Mefipristone^1-2 is a progesterone receptor antagonist with partial agonistic activity. Mefipristone is indicated in combination with misoprostol for the medical termination of pregnancy of first trimester. Chemically it is (11β-17 β)-11-[4-(dimethylamino) phenyl]-17-hydroxy-(propynyl) estra-4, 9-dien-3-one. Misoprostol^3-4 is a cytoprotective prostaglandin PGE₁ analogue, exhibits uterotonic and ervical-ripening actions and therapeutically it is an antiulcerative agent. Chemically misoprostol is (11α, 13E)-11, 16-dihydroxy-16-methyl-9-ooxoprost-13-en-1-oic acid methyl ester.
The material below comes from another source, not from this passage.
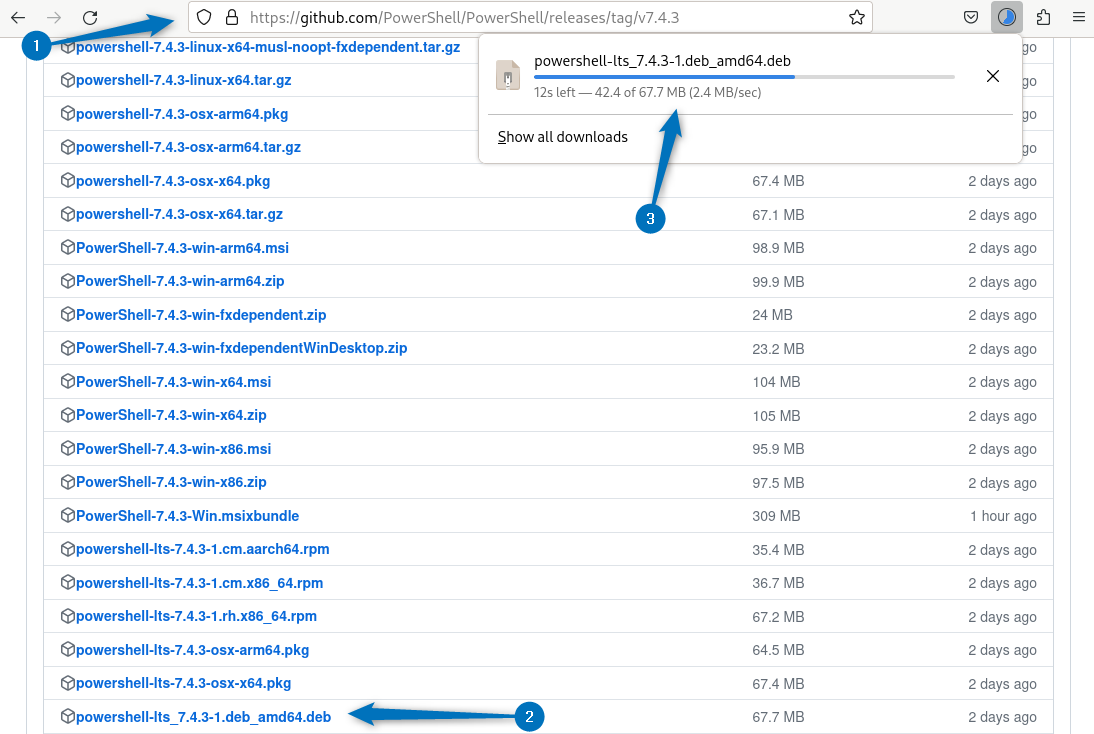Open the PowerShell-7.4.3-Win.msixbundle link
The width and height of the screenshot is (1094, 734).
click(x=187, y=516)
Medical termination of an early pregnancy using a combination of mifepristone followed by synthetic prostaglandin is effective and safe ⁵

 

Many pharmaceutical industries are manufacturing these two drugs as a combinational dosage form or a kit of both the drugs for the effectiveness of medical termination of pregnancy.

 

A thorough literature survey reveals that there were reported some analytical methods which include a radio chromatographic assay for misoprostol with iloprost⁶, a HPLC-UV method with solid-phase microextraction7, A HPLC, HPLC-RIA and HPLC using norethisterone internal standard methods   for mifepristone in human plasma^8-10, a HPLC method for mifepristone in wild canid serum¹¹ ,  a supercritical fluid extraction –liquid chromatography method¹², a LC-MS method for misoprostol in human plasma¹³, a GC-MS¹⁴ method to determine misoprostol human breast milk       and a HPLC method to determine stability and recovery of carboprost and misoprostol  in infuision preparations¹⁵

 

EXPERIMENTAL DETAILS:

Materials and methods:

A Systronics Double beam UV- visible spectrophotometer 2203 with 1 cm matched quartz cells was used for all spectral and absorbance measurements. All the chemicals and reagents used were of analytical grade and solutions were prepared in double distilled water. Mifepristone pure material is a gift sample of Hetero Pharmaceutical industries ltd Hyderabad and misoprostol is a gift sample of Sun Pharma ltd., the commercial formulations (tablets) of these drugs in their combination were procured from the local market.

 

RECOMMENDED PROCEDURE:

Method-I, Simultaneous Equation Method^16-17 (Vierodt’s Method):

Standard stock solutions containing 100µg/ml of mifepristone and 100µg/ml of misoprostol were prepared in ethanol in separate volumetric flasks. From both the stock solutions, different concentrations of 4, 8,12,16,20 and 24 µg/ml were prepared in ethanol and the absorbances were recorded at 304nm and 257.6nm for mifepristone and misoprostol respectively. The absorptivities(A1%,1cm) of both the drugs at their respective  wavelengths were calculated. Similarly recorded the absorbances of the sample solution (formulation) containing both the drugs  at the two above specified wavelengths. The absorbances of mixture and absorptivities of the standard solutions at their wavelengths were substituted in the following equations to obtain the concentration of individual drugs present in the mixture.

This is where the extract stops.